(Your instructions)
Give back the lines below word for word, leaving out the pictures.

─── Supplied information

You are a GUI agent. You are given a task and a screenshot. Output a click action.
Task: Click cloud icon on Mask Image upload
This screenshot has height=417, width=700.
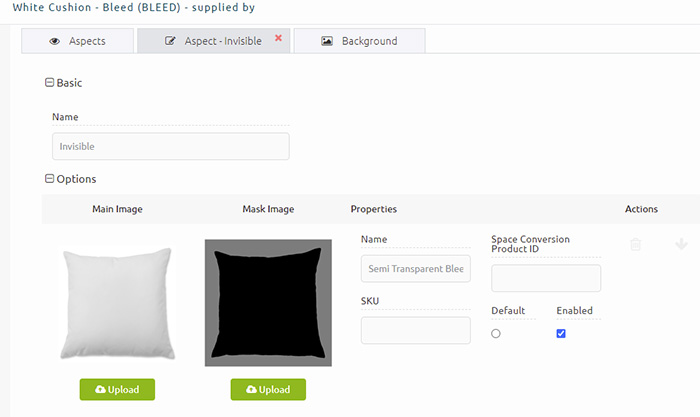[251, 389]
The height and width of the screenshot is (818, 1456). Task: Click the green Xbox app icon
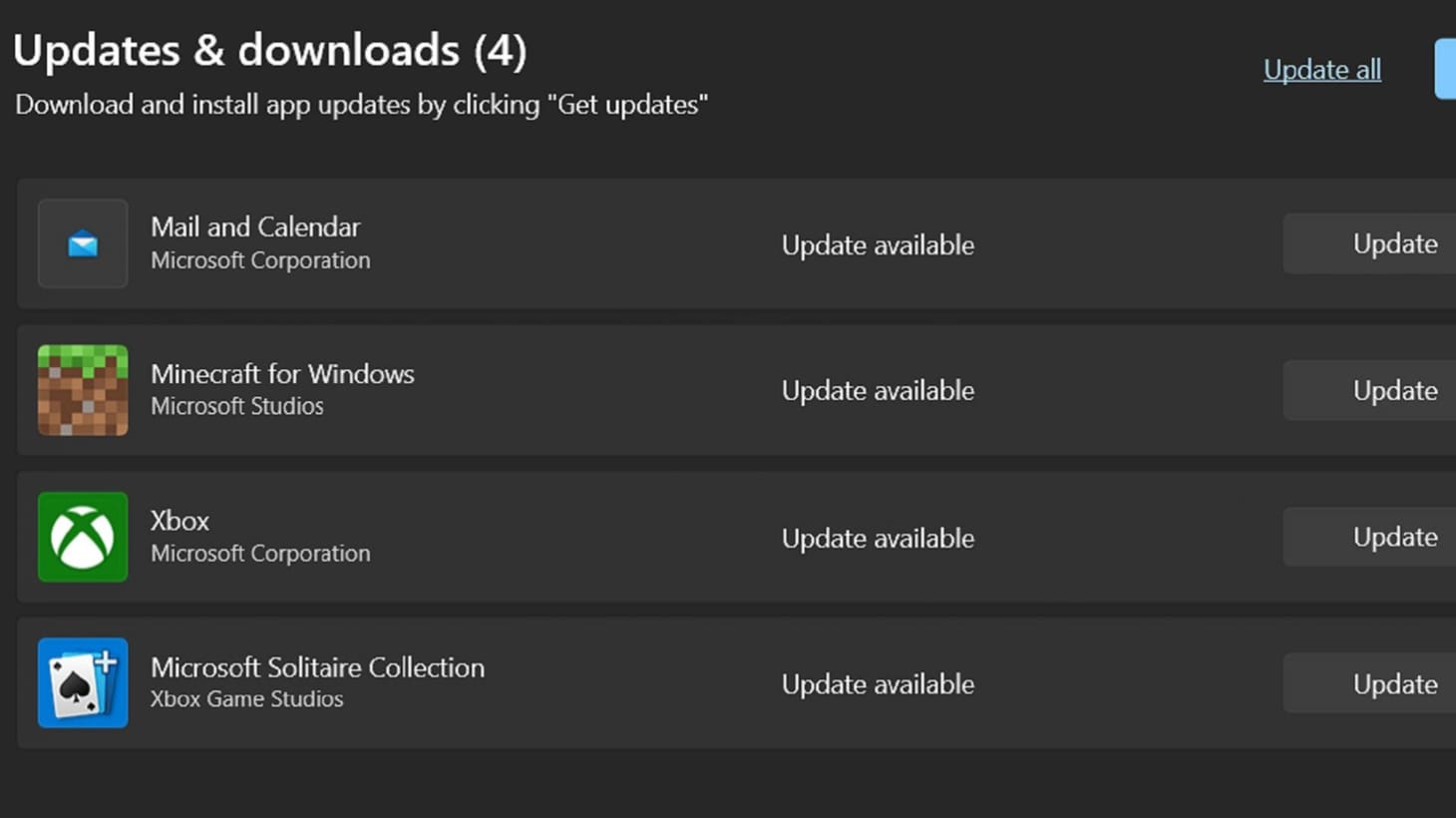[83, 537]
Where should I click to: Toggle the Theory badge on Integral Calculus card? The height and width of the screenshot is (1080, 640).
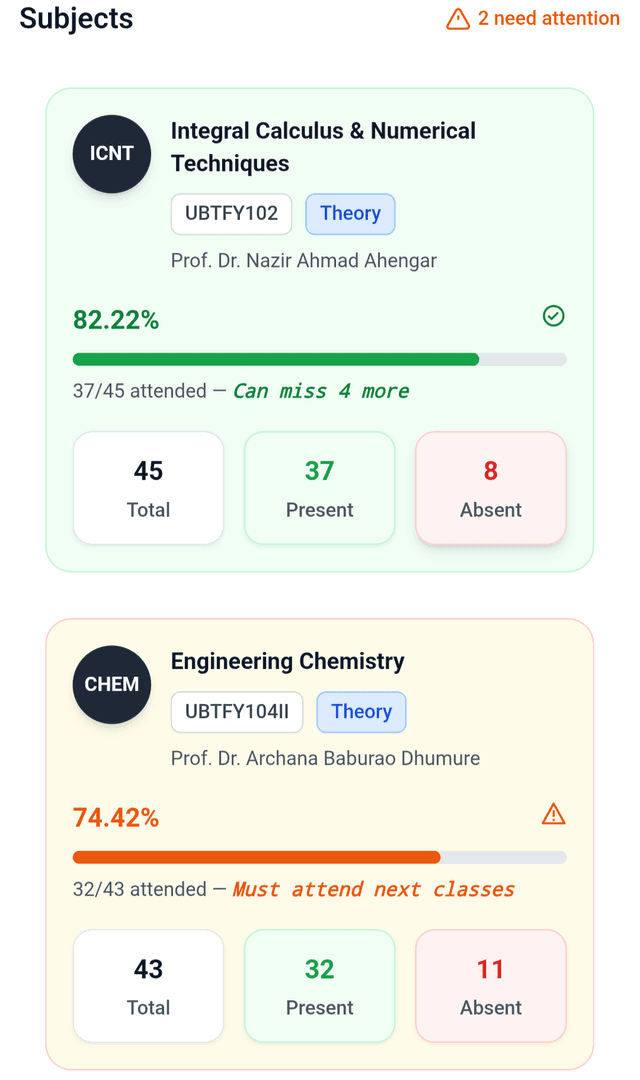350,214
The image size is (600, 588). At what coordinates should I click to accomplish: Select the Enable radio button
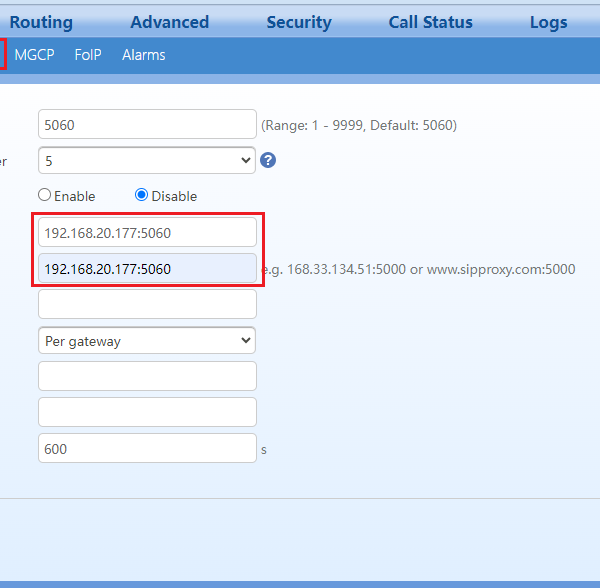pyautogui.click(x=44, y=196)
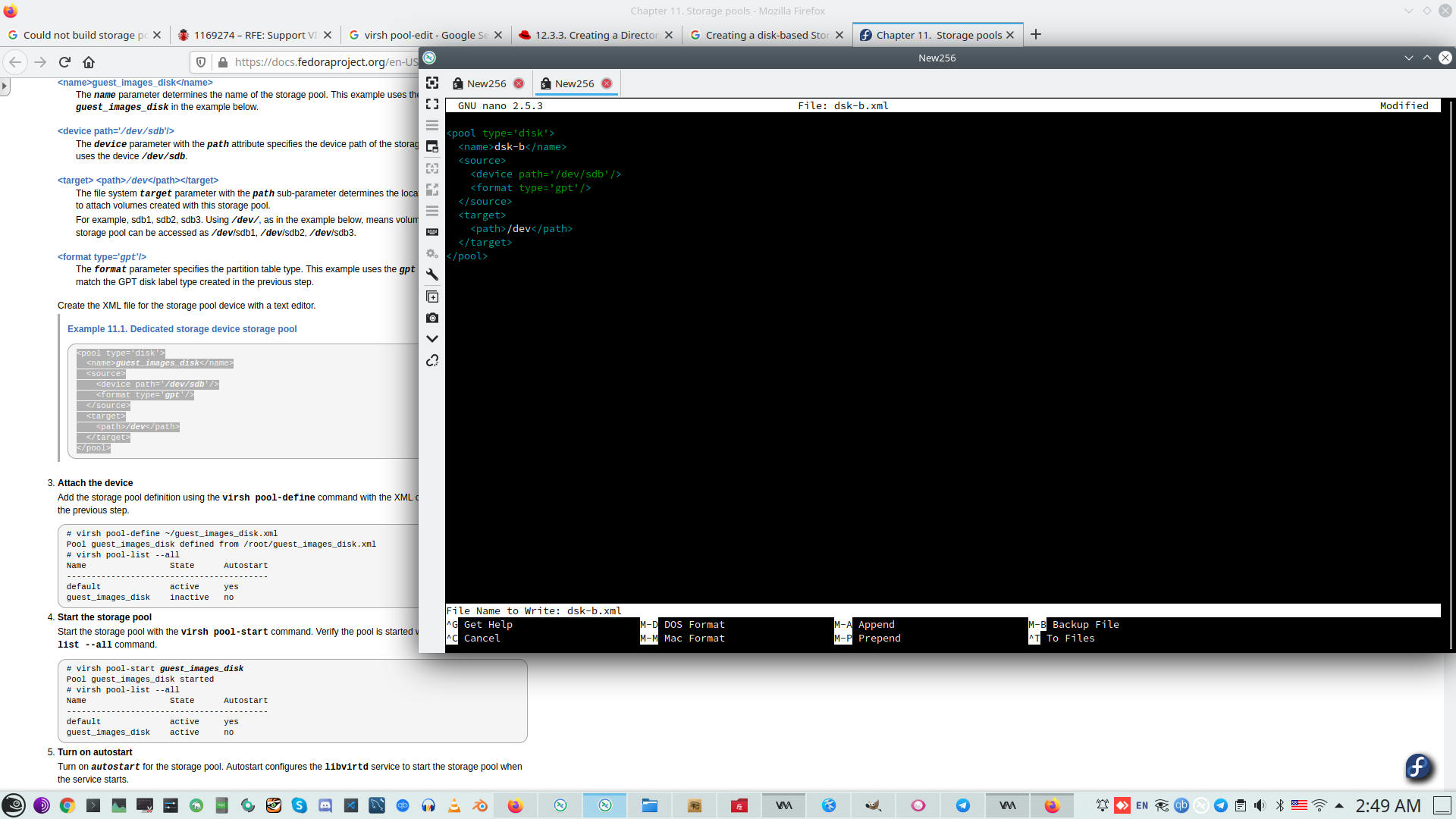Close the second New256 session tab
The width and height of the screenshot is (1456, 819).
pyautogui.click(x=607, y=83)
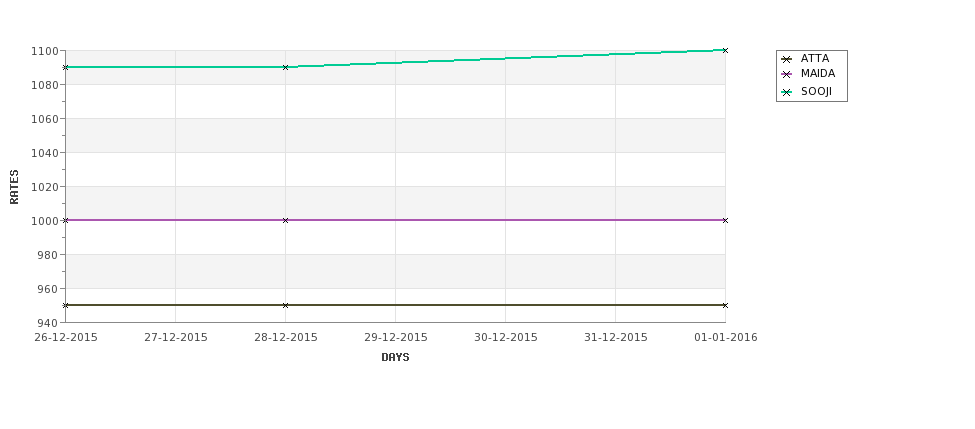Select ATTA data point at 28-12-2015
Viewport: 975px width, 429px height.
(x=285, y=305)
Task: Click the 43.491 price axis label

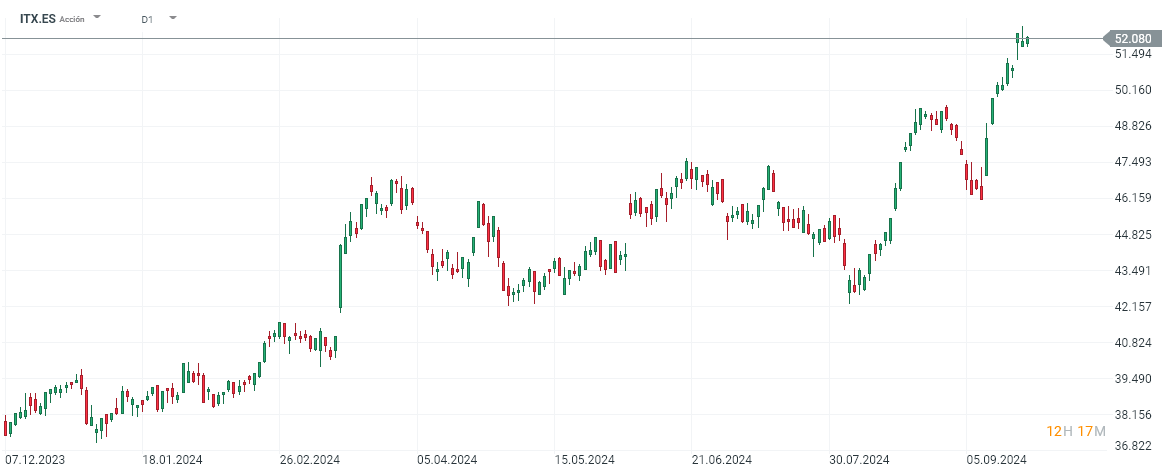Action: [1134, 271]
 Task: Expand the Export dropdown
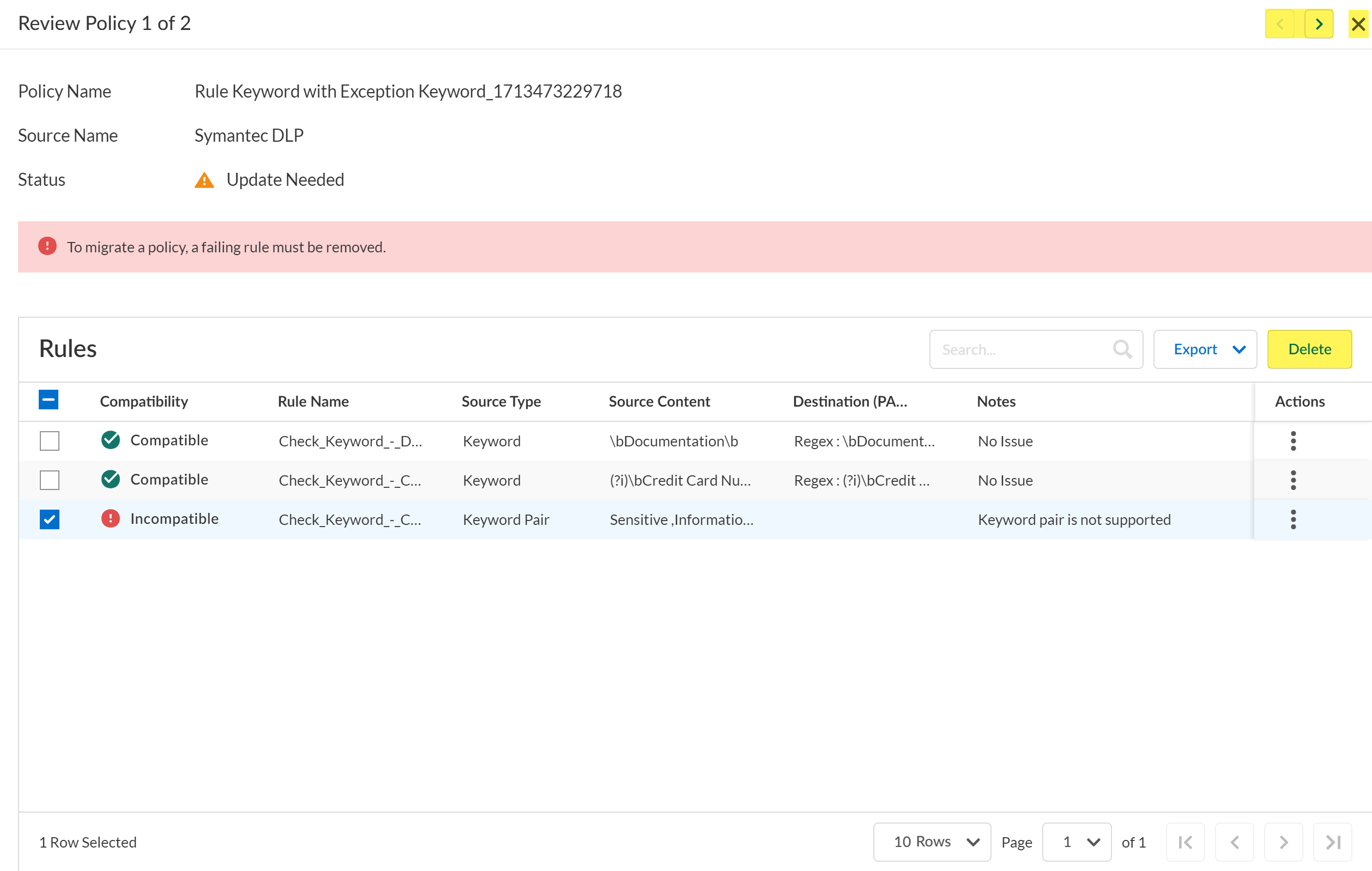pyautogui.click(x=1205, y=349)
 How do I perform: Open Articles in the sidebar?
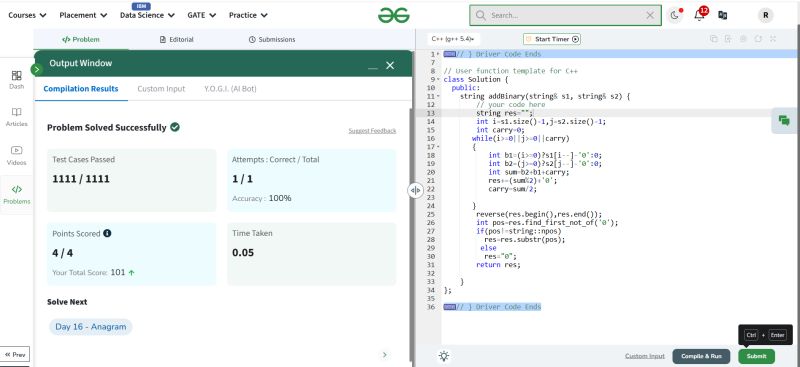(16, 117)
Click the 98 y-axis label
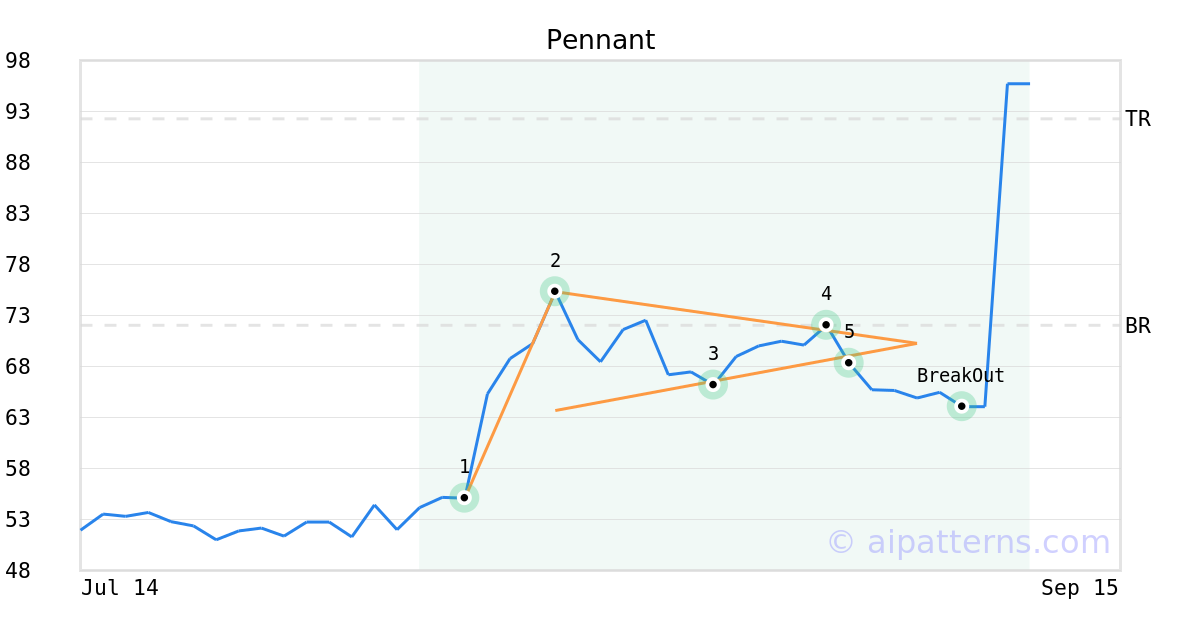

──────

(Output of the task)
You are a GUI agent. You are given a task and a screenshot. Output a click action.
Task: Click cloud icon on Mask Image upload
This screenshot has height=417, width=700.
[251, 389]
The height and width of the screenshot is (818, 1456). Task: Click the green Xbox app icon
[83, 537]
Where should I click to: Toggle the Theory badge on Integral Calculus card? The height and width of the screenshot is (1080, 640).
350,214
The image size is (600, 588). At what coordinates should I click to accomplish: Select the Enable radio button
pyautogui.click(x=44, y=196)
Close the second New256 session tab
The width and height of the screenshot is (1456, 819).
pyautogui.click(x=607, y=83)
Select ATTA data point at 28-12-2015
Viewport: 975px width, 429px height.
(x=285, y=305)
Task: Click the 43.491 price axis label

Action: [1134, 271]
 Task: Expand the Export dropdown
pyautogui.click(x=1205, y=349)
 How do I perform: Open Articles in the sidebar?
(16, 117)
Click the 98 y-axis label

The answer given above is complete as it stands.